Work to complete
Starting at the top of the records below, write out each line exactly as it stands, stopping after the line with "Heimstaden vällingby 3 kb (227, 501)"; exclude the pictures.

Collected data:
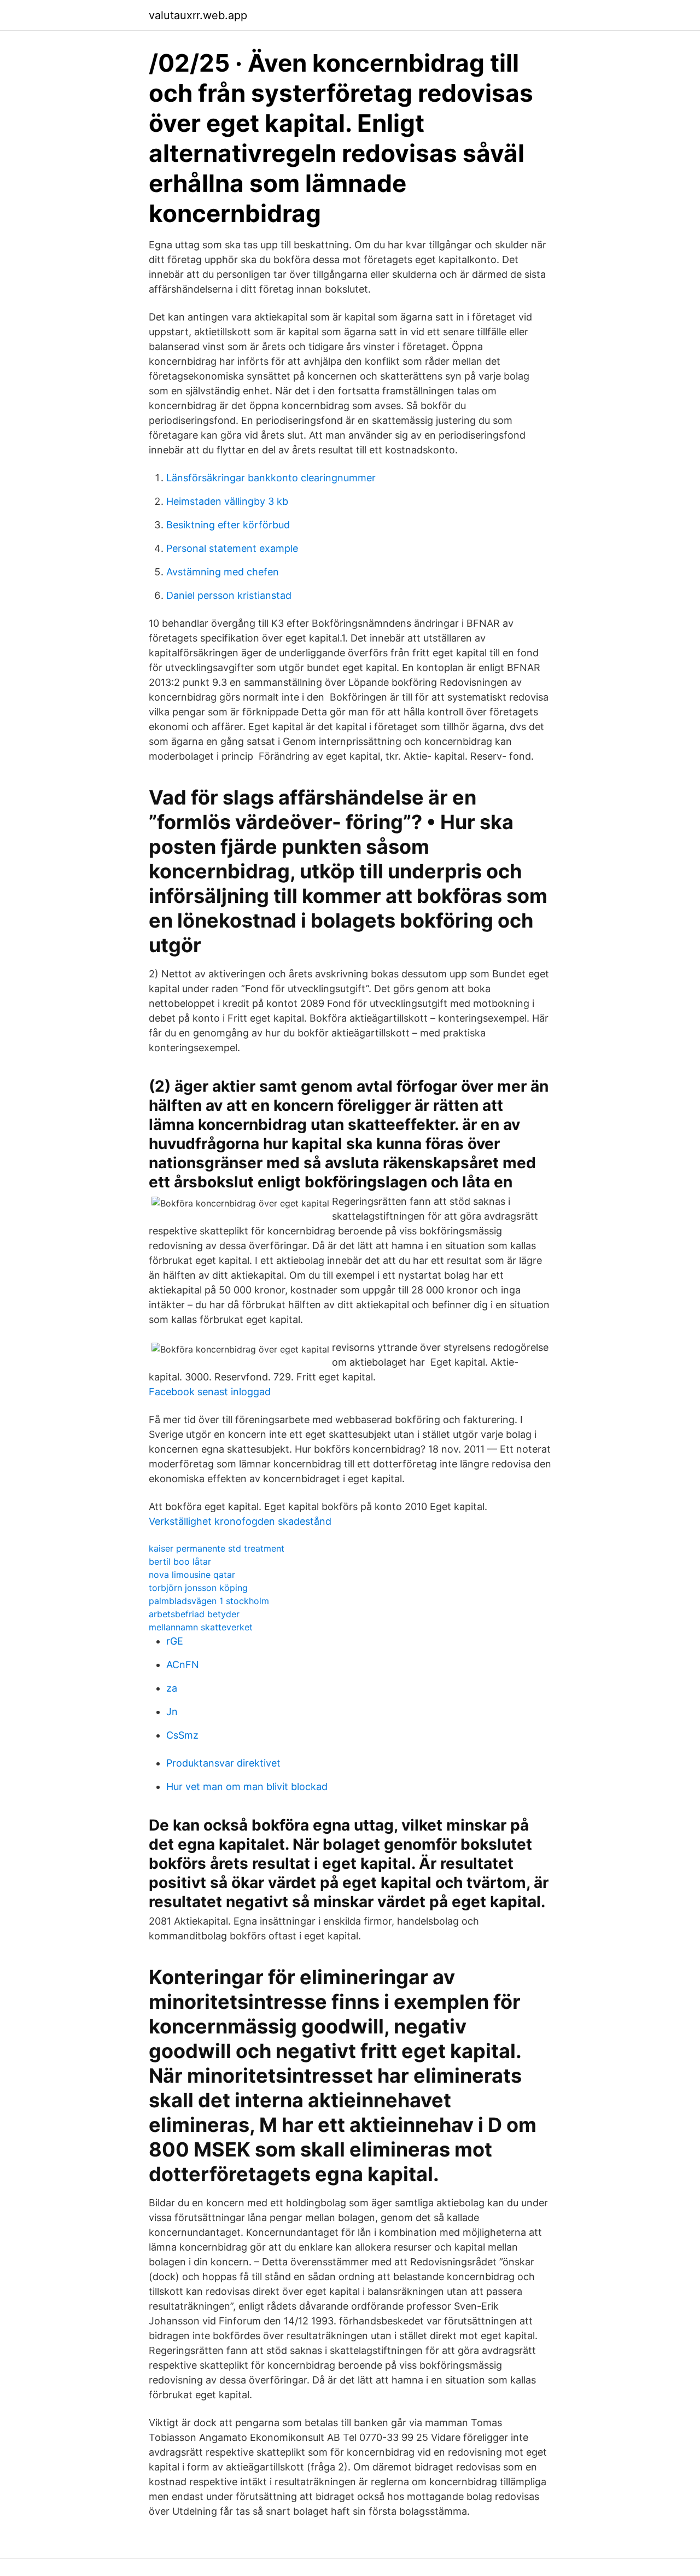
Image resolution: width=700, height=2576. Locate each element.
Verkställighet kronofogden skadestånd (240, 1521)
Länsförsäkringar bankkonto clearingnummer (271, 477)
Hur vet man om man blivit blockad (247, 1786)
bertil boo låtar (180, 1561)
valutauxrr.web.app (198, 15)
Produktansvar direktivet (223, 1763)
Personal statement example (232, 548)
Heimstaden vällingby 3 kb (227, 501)
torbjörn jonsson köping (198, 1587)
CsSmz (182, 1735)
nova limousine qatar (192, 1574)
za (171, 1688)
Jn (172, 1711)
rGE (174, 1641)
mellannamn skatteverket (201, 1627)
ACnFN (182, 1664)
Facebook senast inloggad (210, 1391)
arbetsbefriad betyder (194, 1613)
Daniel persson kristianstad (228, 595)
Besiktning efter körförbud (228, 525)
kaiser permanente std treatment (216, 1548)
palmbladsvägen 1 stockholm (209, 1600)
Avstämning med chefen (222, 572)
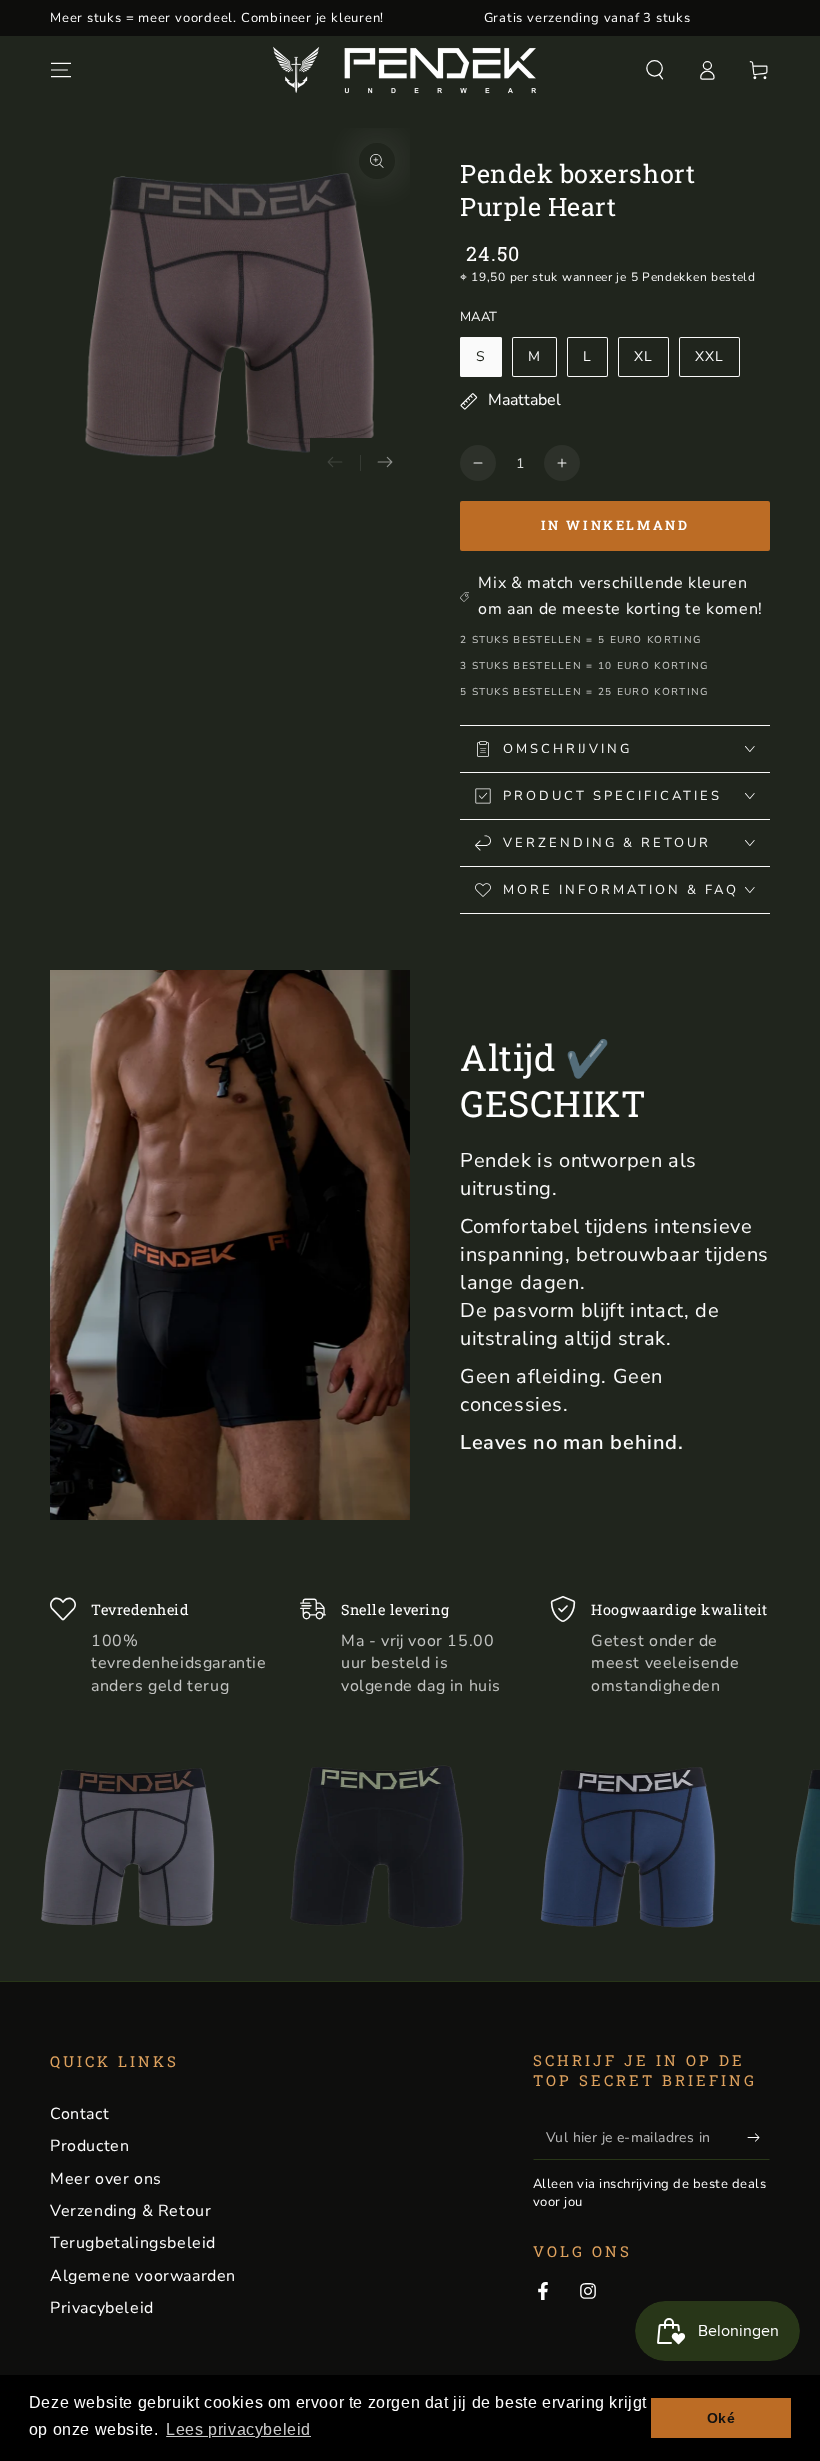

Written reply
Image resolution: width=700, height=2576. Locate each element.
Verkställighet kronofogden skadestånd (240, 1521)
Länsförsäkringar bankkonto clearingnummer (271, 477)
Hur vet man om man blivit blockad (247, 1786)
bertil boo låtar (180, 1561)
valutauxrr.web.app (198, 15)
Produktansvar direktivet (223, 1763)
Personal statement example (232, 548)
Heimstaden vällingby 3 kb (227, 501)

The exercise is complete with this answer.